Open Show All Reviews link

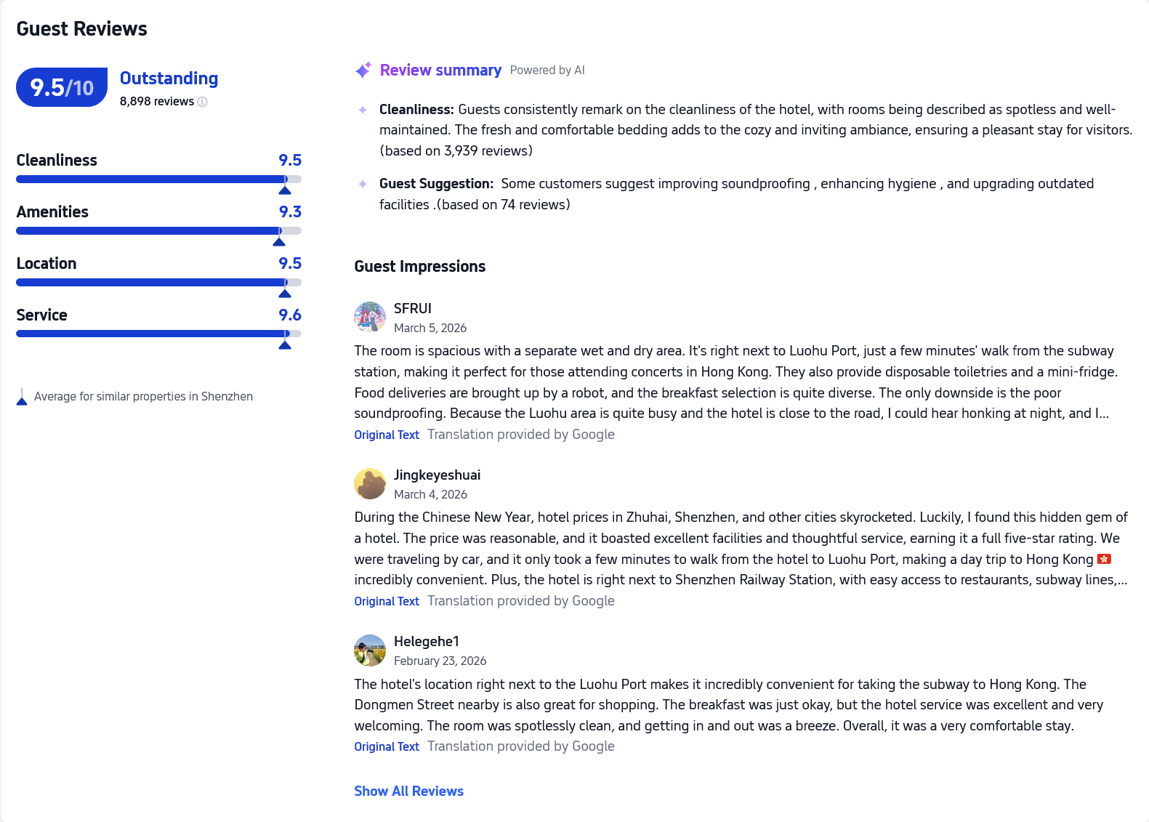408,791
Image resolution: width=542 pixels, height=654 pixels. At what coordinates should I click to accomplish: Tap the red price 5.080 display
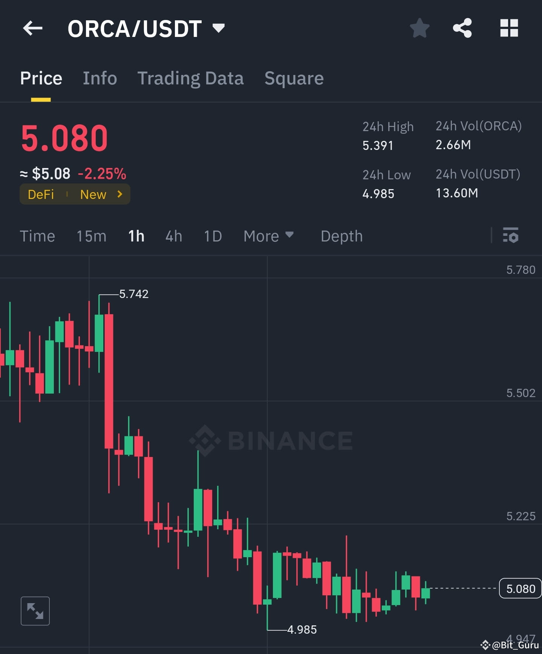coord(64,138)
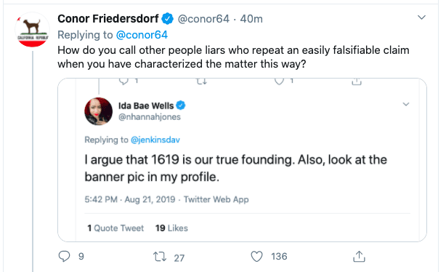Click the verified badge beside Ida Bae Wells
Image resolution: width=446 pixels, height=272 pixels.
(181, 105)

********************

Each entry needs to be returned verbatim, with its pictures left out.

## Finished exercise
Open Show All Reviews link

408,791
Image resolution: width=542 pixels, height=654 pixels. At what coordinates should I click to accomplish: Tap the red price 5.080 display
coord(64,138)
Click the verified badge beside Ida Bae Wells
Image resolution: width=446 pixels, height=272 pixels.
(181, 105)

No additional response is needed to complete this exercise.